» Input for this task:

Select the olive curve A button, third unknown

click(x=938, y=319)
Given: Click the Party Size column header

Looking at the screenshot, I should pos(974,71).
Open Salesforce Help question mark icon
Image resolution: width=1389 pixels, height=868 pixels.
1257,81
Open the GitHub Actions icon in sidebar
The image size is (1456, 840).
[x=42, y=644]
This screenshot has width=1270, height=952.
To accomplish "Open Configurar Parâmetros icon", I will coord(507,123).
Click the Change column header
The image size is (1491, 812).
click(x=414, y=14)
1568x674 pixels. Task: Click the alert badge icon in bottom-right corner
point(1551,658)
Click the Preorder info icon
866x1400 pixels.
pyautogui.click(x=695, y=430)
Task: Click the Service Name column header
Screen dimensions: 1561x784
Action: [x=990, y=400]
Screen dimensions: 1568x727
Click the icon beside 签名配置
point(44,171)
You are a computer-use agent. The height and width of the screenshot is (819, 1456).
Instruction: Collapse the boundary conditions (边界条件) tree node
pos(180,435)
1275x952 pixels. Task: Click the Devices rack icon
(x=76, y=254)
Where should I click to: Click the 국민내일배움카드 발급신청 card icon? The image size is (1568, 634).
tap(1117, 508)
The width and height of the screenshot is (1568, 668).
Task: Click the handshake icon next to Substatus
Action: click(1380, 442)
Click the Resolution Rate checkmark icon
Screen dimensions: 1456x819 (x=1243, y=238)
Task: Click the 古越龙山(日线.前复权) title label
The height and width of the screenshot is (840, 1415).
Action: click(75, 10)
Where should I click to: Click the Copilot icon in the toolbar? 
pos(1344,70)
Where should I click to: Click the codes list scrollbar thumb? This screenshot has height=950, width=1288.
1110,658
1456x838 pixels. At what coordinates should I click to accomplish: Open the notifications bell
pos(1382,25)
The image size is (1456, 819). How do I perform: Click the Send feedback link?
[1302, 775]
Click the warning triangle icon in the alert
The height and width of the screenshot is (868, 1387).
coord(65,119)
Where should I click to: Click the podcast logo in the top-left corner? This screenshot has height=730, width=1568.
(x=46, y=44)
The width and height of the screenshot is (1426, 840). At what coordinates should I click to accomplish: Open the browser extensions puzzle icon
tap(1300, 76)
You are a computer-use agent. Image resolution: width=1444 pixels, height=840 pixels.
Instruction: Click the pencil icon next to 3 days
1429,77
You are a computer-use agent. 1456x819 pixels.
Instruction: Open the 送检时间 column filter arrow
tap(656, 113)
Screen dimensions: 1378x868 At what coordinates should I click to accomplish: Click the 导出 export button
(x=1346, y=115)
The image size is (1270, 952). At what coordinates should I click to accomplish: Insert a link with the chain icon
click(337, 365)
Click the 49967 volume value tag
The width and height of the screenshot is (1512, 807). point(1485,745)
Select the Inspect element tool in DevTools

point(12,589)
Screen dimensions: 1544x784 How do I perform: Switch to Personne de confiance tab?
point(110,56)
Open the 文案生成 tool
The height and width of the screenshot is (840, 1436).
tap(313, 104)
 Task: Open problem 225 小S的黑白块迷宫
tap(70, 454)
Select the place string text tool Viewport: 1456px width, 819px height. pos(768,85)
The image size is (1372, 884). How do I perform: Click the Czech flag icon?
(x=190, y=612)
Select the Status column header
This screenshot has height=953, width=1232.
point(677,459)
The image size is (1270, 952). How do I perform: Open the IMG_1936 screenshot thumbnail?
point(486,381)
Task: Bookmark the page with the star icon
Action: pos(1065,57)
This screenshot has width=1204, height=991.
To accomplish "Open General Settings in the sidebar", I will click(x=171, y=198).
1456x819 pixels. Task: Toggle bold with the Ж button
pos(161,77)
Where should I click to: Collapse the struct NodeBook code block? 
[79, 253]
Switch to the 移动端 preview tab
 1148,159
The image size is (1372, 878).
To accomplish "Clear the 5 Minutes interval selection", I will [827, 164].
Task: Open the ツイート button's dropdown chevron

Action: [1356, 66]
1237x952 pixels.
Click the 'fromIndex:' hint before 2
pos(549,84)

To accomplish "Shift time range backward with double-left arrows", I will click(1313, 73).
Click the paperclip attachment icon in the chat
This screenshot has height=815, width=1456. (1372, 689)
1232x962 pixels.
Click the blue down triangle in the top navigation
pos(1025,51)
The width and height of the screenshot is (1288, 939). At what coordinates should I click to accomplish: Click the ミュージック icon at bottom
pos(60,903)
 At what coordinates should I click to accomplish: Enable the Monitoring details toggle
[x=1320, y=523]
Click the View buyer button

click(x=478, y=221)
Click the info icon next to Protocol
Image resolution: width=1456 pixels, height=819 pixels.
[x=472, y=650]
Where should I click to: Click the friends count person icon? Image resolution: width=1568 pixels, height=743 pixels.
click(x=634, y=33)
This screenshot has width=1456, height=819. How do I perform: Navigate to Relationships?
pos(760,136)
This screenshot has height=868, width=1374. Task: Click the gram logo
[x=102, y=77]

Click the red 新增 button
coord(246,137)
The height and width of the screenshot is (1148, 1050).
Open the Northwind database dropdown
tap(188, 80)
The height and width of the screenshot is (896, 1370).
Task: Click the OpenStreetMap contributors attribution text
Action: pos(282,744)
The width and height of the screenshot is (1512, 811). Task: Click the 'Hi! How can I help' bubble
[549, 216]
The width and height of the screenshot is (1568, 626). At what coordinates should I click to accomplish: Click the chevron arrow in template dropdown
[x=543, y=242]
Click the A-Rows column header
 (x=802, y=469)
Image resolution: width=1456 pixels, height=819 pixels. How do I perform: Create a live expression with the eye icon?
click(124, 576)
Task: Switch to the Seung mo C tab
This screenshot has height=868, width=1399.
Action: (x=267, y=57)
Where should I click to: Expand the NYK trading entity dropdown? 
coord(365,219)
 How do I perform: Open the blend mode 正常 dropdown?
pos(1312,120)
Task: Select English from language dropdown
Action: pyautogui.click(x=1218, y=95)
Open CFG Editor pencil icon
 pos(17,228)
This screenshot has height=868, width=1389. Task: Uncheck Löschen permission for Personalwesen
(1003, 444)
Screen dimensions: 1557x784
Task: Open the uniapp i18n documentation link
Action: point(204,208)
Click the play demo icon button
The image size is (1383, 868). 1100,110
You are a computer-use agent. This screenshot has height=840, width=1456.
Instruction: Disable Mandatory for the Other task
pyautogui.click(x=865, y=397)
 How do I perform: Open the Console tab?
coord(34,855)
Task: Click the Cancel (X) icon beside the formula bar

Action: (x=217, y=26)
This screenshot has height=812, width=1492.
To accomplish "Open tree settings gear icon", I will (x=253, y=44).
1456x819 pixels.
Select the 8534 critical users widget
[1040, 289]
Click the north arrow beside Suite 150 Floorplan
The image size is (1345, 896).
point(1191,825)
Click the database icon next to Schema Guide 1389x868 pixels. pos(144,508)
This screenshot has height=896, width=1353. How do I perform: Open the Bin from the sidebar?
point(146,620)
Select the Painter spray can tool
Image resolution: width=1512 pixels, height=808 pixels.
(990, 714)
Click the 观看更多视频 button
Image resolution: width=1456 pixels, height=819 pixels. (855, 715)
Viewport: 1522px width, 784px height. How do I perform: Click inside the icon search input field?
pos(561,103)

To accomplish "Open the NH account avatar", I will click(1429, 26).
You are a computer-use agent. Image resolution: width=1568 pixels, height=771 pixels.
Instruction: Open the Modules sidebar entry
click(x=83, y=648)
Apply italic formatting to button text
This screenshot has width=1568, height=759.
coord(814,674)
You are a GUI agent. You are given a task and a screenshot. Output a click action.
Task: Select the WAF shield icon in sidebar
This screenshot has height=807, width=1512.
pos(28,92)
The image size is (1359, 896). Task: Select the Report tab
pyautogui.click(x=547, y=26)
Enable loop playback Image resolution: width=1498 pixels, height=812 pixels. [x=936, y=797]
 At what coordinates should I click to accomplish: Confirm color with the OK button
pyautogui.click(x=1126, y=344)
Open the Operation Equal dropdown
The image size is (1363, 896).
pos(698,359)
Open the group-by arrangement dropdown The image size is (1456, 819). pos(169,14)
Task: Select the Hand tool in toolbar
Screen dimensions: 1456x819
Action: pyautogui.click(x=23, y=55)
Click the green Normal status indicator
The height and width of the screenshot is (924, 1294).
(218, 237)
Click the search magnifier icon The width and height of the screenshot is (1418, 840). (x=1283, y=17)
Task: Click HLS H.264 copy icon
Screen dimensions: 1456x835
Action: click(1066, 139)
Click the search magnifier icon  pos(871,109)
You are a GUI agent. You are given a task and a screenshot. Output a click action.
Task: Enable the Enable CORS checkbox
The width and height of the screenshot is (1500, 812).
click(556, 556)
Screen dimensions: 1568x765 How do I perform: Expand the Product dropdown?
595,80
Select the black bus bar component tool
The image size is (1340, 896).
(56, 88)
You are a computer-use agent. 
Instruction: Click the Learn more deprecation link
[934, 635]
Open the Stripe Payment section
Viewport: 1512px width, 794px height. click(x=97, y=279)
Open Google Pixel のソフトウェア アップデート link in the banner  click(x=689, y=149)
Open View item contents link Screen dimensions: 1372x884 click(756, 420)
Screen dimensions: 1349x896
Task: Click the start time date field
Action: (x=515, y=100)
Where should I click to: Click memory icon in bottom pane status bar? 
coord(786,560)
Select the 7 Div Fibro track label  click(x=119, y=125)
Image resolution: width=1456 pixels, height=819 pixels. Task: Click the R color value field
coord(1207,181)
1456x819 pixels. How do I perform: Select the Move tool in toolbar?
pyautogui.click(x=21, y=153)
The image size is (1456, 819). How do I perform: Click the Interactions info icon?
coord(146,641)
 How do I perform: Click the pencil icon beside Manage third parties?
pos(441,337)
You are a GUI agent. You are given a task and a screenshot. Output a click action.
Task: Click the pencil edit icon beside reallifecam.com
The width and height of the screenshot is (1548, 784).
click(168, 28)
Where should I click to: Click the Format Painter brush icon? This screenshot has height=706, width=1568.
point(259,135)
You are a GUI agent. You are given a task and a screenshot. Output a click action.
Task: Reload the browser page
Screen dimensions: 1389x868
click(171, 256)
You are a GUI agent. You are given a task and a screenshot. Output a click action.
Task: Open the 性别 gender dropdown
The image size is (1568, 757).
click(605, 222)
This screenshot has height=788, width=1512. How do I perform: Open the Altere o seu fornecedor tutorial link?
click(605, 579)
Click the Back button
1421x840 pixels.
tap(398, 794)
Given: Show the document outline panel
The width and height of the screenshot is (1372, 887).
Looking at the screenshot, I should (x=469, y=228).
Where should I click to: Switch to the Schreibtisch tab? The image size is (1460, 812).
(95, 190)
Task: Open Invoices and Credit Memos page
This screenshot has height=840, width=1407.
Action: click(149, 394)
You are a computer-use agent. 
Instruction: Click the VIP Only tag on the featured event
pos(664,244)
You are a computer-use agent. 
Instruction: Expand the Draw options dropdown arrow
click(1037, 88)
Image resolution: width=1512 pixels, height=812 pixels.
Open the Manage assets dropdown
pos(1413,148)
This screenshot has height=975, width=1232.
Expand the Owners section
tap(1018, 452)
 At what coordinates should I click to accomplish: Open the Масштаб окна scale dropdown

» Requirement:
All that belongs in your answer is the stretch of entries above from the line with "Task: Reload the browser page" through the line with "Image resolution: width=1512 pixels, height=812", printed exactly.

» Solution for this problem:
Task: Reload the browser page
Screen dimensions: 1389x868
click(171, 256)
You are a GUI agent. You are given a task and a screenshot. Output a click action.
Task: Open the 性别 gender dropdown
The image size is (1568, 757).
click(605, 222)
This screenshot has height=788, width=1512. How do I perform: Open the Altere o seu fornecedor tutorial link?
click(605, 579)
Click the Back button
1421x840 pixels.
tap(398, 794)
Given: Show the document outline panel
The width and height of the screenshot is (1372, 887).
Looking at the screenshot, I should (x=469, y=228).
Where should I click to: Switch to the Schreibtisch tab? The image size is (1460, 812).
(95, 190)
Task: Open Invoices and Credit Memos page
This screenshot has height=840, width=1407.
Action: click(149, 394)
You are a computer-use agent. 
Instruction: Click the VIP Only tag on the featured event
pos(664,244)
You are a computer-use agent. 
Instruction: Expand the Draw options dropdown arrow
click(1037, 88)
Image resolution: width=1512 pixels, height=812 pixels.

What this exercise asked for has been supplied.